C'est seulement à la fin de son contrat, en 1923, alors que la plupart de ses compatriotes rentrent au pays, qu'il rejoint La Machine. Il a entendu dire que quelques Chinois y sont restés. Certains sont venus via Schneider, qui fabrique de l'armement et exploite le gisement. D'autres sont des étudiants en quête de fins de mois, envoyés par le gouvernement chinois. Au Creusot, à 100 km de là, en avril 1921, le plus célèbre d'entre eux, Deng Xiaoping, futur numéro un chinois de 1978 à 1992, a fait un séjour de trois semaines, et c'est là qu'il a découvert le marxisme.
Dans ce bourg de la Nièvre, ils sont alors un peu les premiers "étrangers". Jusque-là, on faisait plutôt appel aux gens des campagnes. Des figures presque exotiques dans ce paysage de terres froides où culminent les terrils. Ils organisent leurs fêtes, avec des fleurs de papier. Ils reconstituent aussi une fumerie d'opium, selon un témoignage de l'époque. Beaucoup, comme le père Tchang, aiment surtout à s'habiller beau, chaque soir, après le travail, pour se retrouver au bar des mineurs et jouer des heures, aux cartes ou au mah-jong, avec l'argent de la quinzaine.
A l'instar de toutes les cités minières en besoin de main-d'oeuvre, La Machine devient alors un lieu de brassage en avance sur son temps. Après les Chinois, arrivent les Polonais, les Maghrébins, les Italiens, les Yougoslaves... En 1936, 30 % de la population est d'origine étrangère. Mais au fond des puits, comme en rigole Roger Tchang, "on était tous noirs !". Roger Pasquet, un vieux mineur, abonde : "Il n'y avait pas de nationalité ! Avec la chaleur, on travaillait tous en slip ou à poil !" L'ancien maire, René Vingdiolet, résume à sa façon : "C'était l'Europe avant l'Europe."

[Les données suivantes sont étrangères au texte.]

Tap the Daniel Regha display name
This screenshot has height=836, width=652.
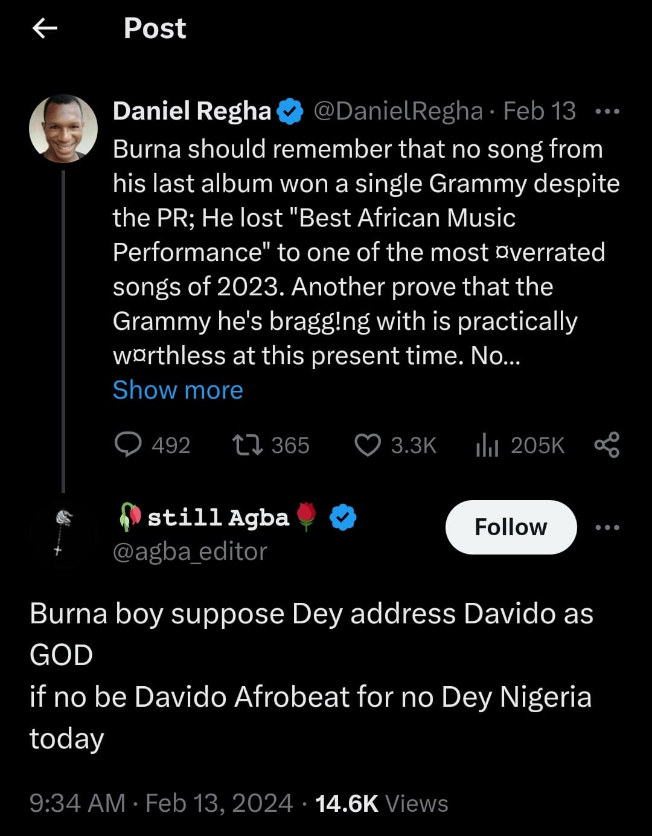click(192, 111)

En réalité, un racisme latent existe, des règlements de comptes entre communautés surviennent parfois, mais la solidarité minière joue son rôle. Le père de Roger est le seul Chinois à bien maîtriser le français. Il fait office de traducteur. Après plusieurs années, alors que la plupart de ses alter ego sont affectés comme boiseurs pour soutenir les galeries, lui est promu "boutefeu", poste sensible chargé des explosifs. Une intégration qui l'amène, avec son fils, jusque dans les rangs de la Résistance. Plus tard, avec 13 enfants, le foyer recevra la médaille de la famille française.

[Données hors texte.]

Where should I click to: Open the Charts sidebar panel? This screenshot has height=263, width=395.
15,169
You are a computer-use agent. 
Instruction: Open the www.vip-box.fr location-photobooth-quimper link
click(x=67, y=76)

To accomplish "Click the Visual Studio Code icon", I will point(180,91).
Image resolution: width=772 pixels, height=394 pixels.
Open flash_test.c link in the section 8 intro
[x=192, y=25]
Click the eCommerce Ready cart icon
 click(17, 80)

Au total, entre 1917 et 1927, près de 300 Chinois passent ainsi par les houillères de La Machine. Beaucoup seront découragés par les conditions de vie et le climat. Ils n'ont souvent pour logement que des dortoirs collectifs dans des baraquements en bois. En 1930, ils ne sont plus qu'une vingtaine. A l'échelle nationale, sur les 140 000 initialement recrutés, 3 000 seulement sont restés en France après leur contrat.

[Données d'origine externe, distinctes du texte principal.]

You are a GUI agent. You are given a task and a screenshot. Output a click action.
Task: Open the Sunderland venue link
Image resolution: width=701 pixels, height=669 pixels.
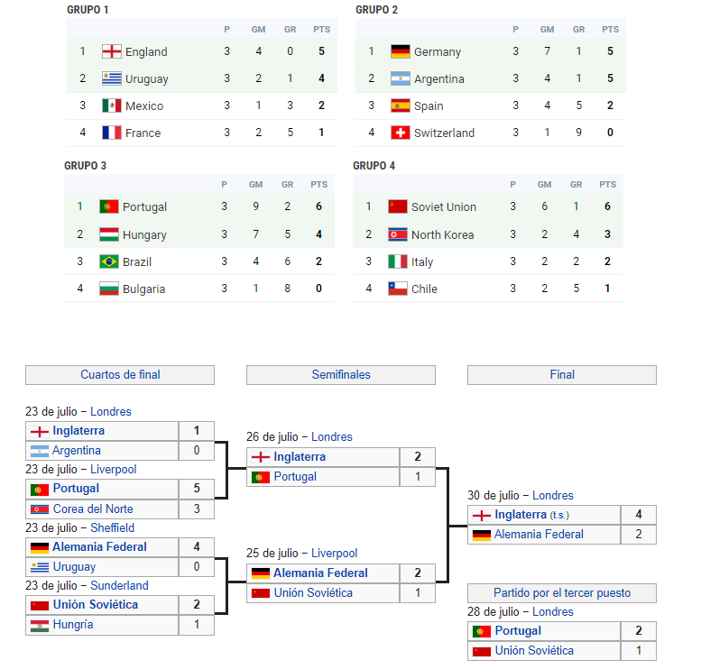pyautogui.click(x=119, y=585)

Les traces du passage de tous ces Chinois sont maigres, du coup. La plupart du temps, ne demeurent que leurs tombes dans les cimetières. A Noyelles-sur-Mer (Somme) notamment, où plus de 800 sont enterrés. Des tombes de célibataires souvent, jamais fleuries, avec des noms gravés légèrement francisés - comme "Tchang" au lieu de "Chang".
A La Machine, seul le père de Roger a vraiment "fait souche". Juste avant son arrivée dans le bourg minier, il avait rencontré la fille d'un roulier, Louise, 16 ans. Roger est le quatrième enfant du couple. Et c'est son parcours, dans les pas de son père, à la mine, avec sa passion du football, qui vont parachever l'assimilation de la famille.